WRITTEN INSTRUCTION 1:
Please decide whether each statement below agrees with the passage on appellate jurisdiction, answering yes or no and quoting the deciding words of the passage. (a) The court has appellate jurisdiction over cases in which the railroad commission is a party. (b) Slander cases are still conclusive and final in the courts of appeals. (c) There is a right to a second appeal.
WRITTEN INSTRUCTION 2:
Carry on the passage on appellate jurisdiction, starting after its final sentence.

There is no "right" to a second appeal. The very nature of our appellate jurisdiction illustrates this. In general, this court has appellate jurisdiction only over the following cases when they have been brought to the court of appeals: (1) cases in which the justices of the court of appeals disagree; (2) cases in which the court of appeals decision conflicts with another court of appeals or supreme court decision; (3) cases involving the construction or validity of a statute; (4) cases involving state revenue; (5) cases in which the railroad commission is a party; and (6) cases in which the error committed by the court of appeals is of such importance to the jurisprudence of this State to require correction, unless the judgment of the court of appeals is made final by statute. TEX. GOV'T CODE § 22.001(a). Furthermore, a court of appeals' judgment is final and unappealable, absent a dissent or conflict, in several types of cases, including election contests not involving a state officer or the validity of a statute. See TEX. GOV'T CODE § 22.225(b)(2). Until recently, slander and divorce cases were conclusive and final in the courts of appeals. See Act of June 12, 1985, 69th Leg., R.S., ch. 480, § 1, 1985 Tex. Gen. Laws 1731, amended by Act of June 20, 1987, 70th Leg., R.S., ch. 1106, § 2, 1987 Tex. Gen. Laws 3804, and Act of June 18, 1993, 73rd Leg., R.S., ch. 855, § 2, 1993 Tex. Gen. Laws 3366 (current version at TEX. GOV'T CODE § 22.225(b)). No one ever argued that there was an inadequate remedy by appeal for divorce and slander cases despite their finality in the courts of appeals.

DATASET EXTRACT:
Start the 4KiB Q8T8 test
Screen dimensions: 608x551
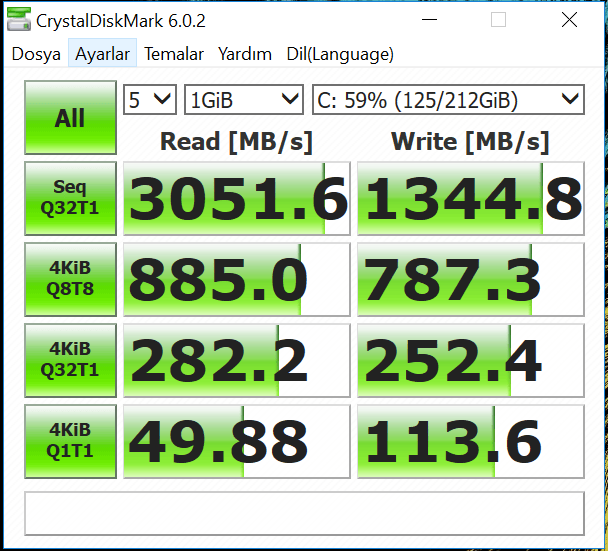pos(70,280)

RIGHT ANSWER 1:
(a) Yes: "(5) cases in which the railroad commission is a party"
(b) No: "Until recently, slander and divorce cases were conclusive and final in the courts of appeals."
(c) No: "There is no "right" to a second appeal."

RIGHT ANSWER 2:
The finality of Deloitte & Touche's appellate remedy at the court of appeals level alone cannot be the basis for exercising our mandamus power. To grant this mandamus, without more, would call into question all past and present finality rules of the Legislature. Deloitte & Touche must show some extraordinary circumstance making its interlocutory appellate remedy inadequate.

It could be argued that the court of appeals' action in directing class certification by itself constitutes an extraordinary circumstance giving rise to a mandamus remedy. We reject such a contention. Although no Texas appellate court has directed class certification, several appellate courts from other jurisdictions have done so, including the Fifth Circuit. See Forbush v. J.C. Penney Co., 994 F.2d 1101 (5th Cir.1993); see also Boykin v. Georgia-Pacific Corp., 706 F.2d 1384 (5th Cir.1983), cert. denied, 465 U.S. 1006, 104 S.Ct. 999, 79 L.Ed.2d 231 (1984); Horton v. Goose Creek Indep. Sch. Dist., 690 F.2d 470 (5th Cir.1982), cert. denied, 463 U.S. 1207, 103 S.Ct. 3536, 77 L.Ed.2d 1387 (1983); Williams v. New Orleans Steamship Ass'n, 673 F.2d 742 (5th Cir.1982), cert. denied, 460 U.S....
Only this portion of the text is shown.